## Work task
Retype exactly the span of lines below from the one with "Task: Click the 4.8/5 in the App Store text" through the one with "This screenshot has height=626, width=1193.". Do not include pictures.

Stored records:
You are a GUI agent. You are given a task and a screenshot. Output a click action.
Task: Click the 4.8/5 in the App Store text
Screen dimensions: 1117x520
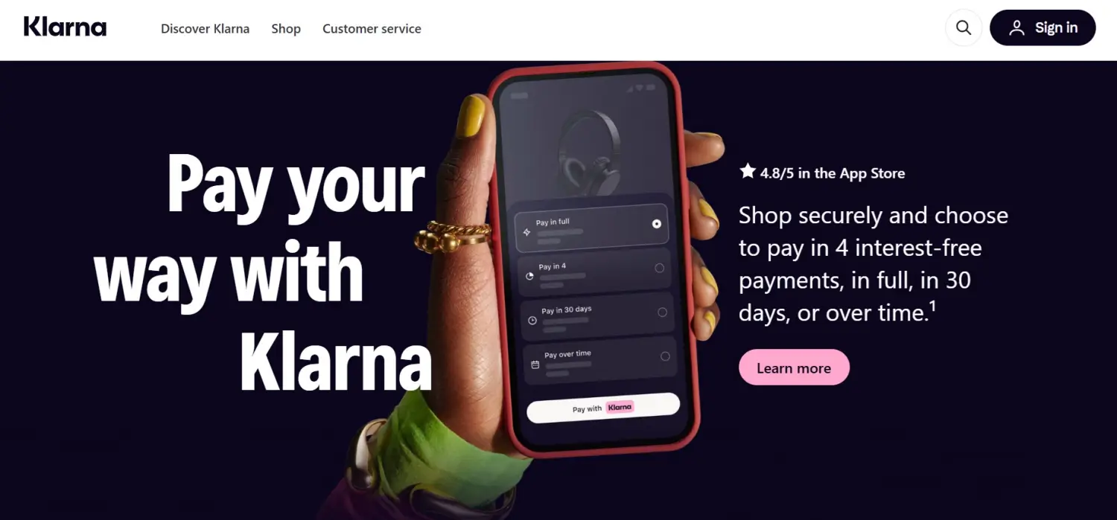point(833,173)
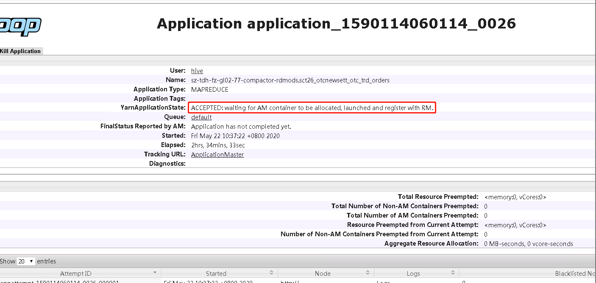Viewport: 596px width, 283px height.
Task: Click the application name value text
Action: (x=290, y=80)
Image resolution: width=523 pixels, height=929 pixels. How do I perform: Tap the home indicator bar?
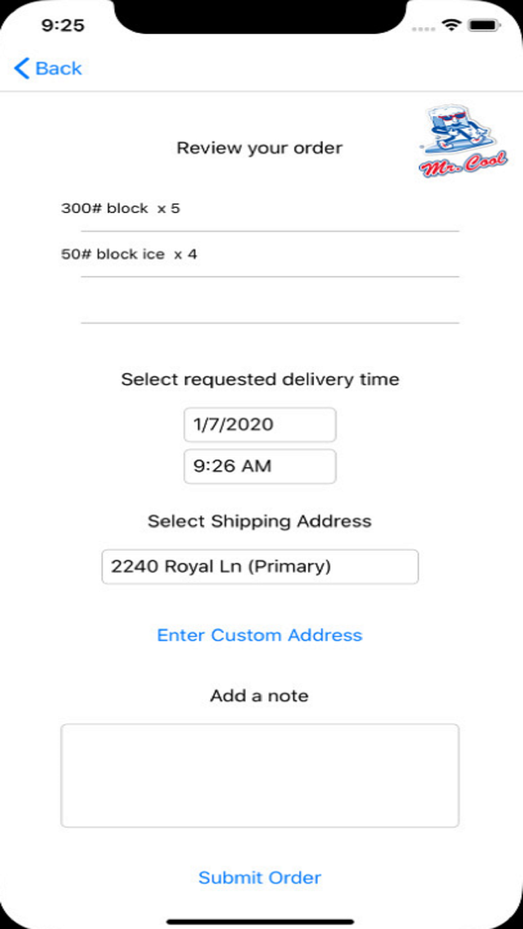tap(260, 922)
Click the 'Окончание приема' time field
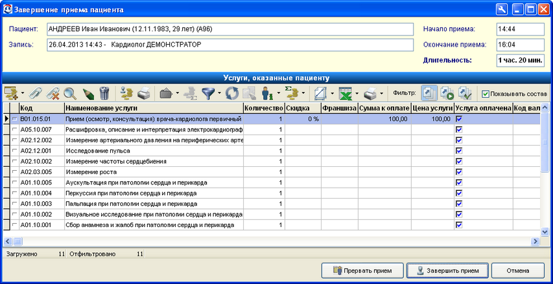The height and width of the screenshot is (284, 553). tap(519, 45)
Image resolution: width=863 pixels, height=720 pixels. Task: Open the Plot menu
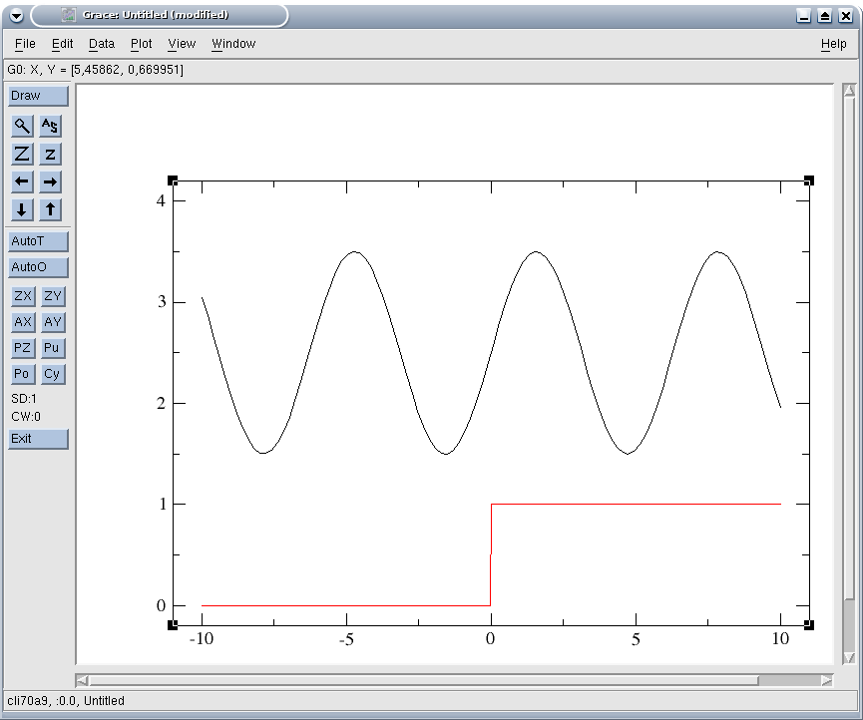click(142, 44)
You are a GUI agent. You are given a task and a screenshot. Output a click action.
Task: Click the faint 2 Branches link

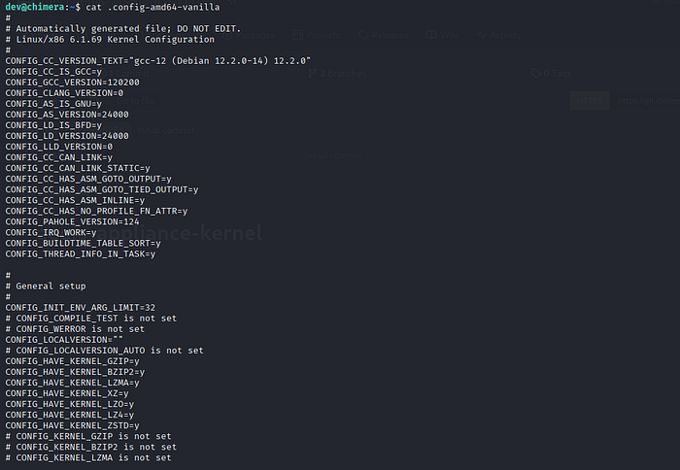[336, 72]
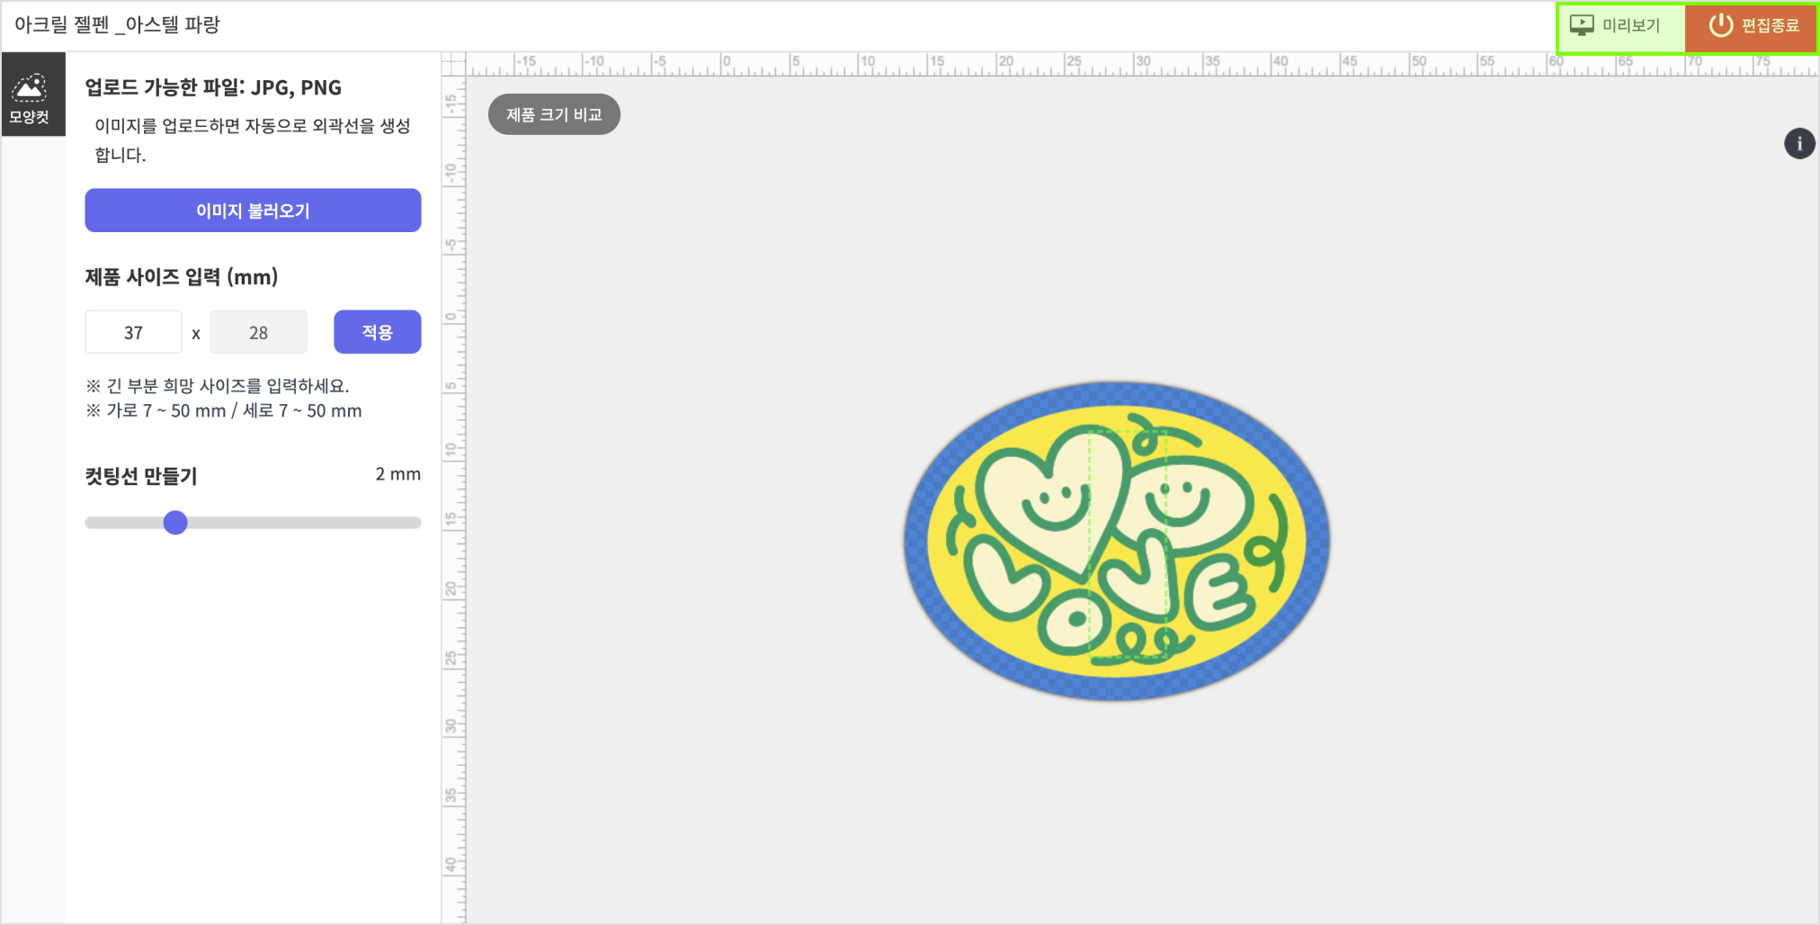The width and height of the screenshot is (1820, 925).
Task: Show the preview via the 미리보기 label
Action: coord(1631,25)
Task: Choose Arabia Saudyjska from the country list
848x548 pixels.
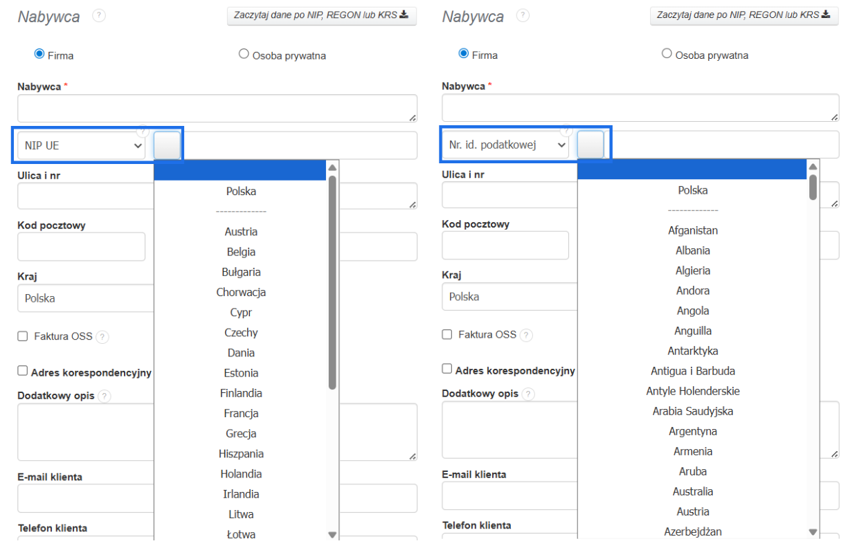Action: (692, 411)
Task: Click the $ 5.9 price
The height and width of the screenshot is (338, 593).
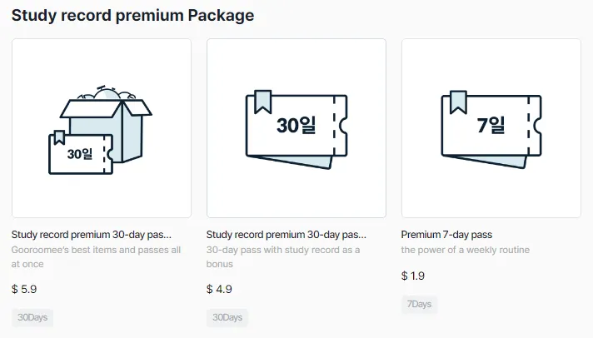Action: click(x=24, y=289)
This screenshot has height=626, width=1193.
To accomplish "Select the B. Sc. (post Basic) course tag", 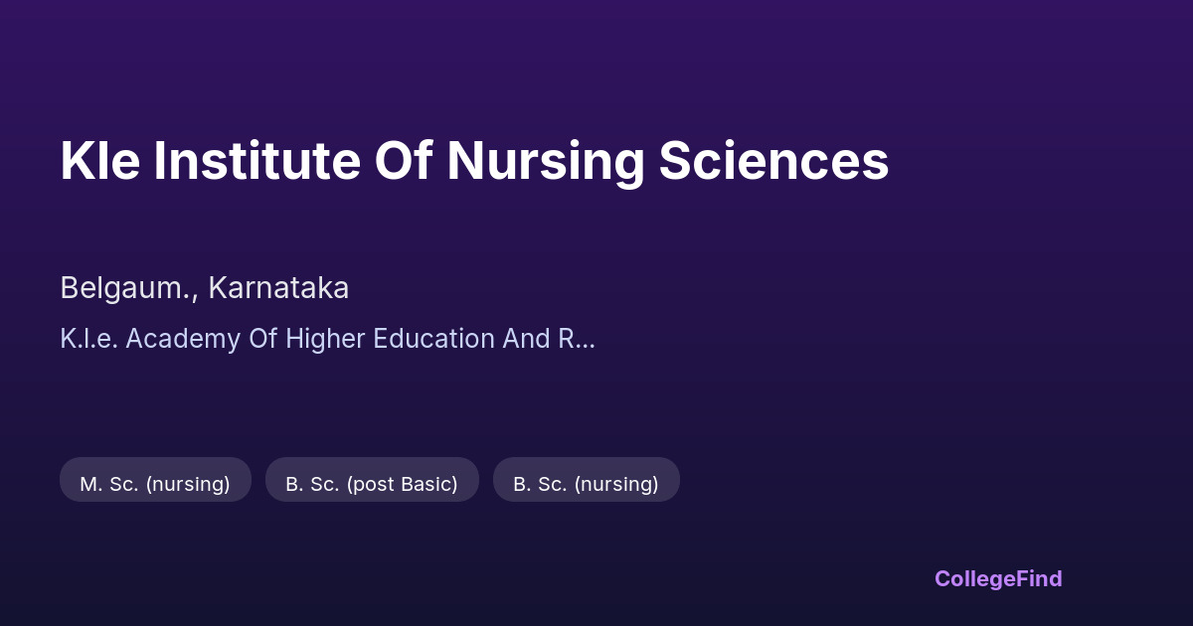I will (372, 484).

## Written response
Task: Click the 4.8/5 in the App Store text
Screen dimensions: 1117x520
point(833,173)
Viewport: 596px width, 283px height.
Task: Click the application name value text
Action: (x=290, y=80)
Image resolution: width=523 pixels, height=929 pixels. How do I perform: Tap the home indicator bar?
tap(260, 922)
Click the 'Окончание приема' time field
The height and width of the screenshot is (284, 553). tap(519, 45)
Image resolution: width=863 pixels, height=720 pixels. Task: Open the Plot menu
click(142, 44)
You are a GUI agent. You are given a task and a screenshot. Output a click action.
Task: Click the faint 2 Branches link

[336, 72]
The width and height of the screenshot is (1820, 925).
Task: Show the preview via the 미리보기 label
Action: coord(1631,25)
Task: Choose Arabia Saudyjska from the country list
848x548 pixels.
Action: (692, 411)
Task: Click the $ 5.9 price
The height and width of the screenshot is (338, 593).
Action: click(x=24, y=289)
This screenshot has height=626, width=1193.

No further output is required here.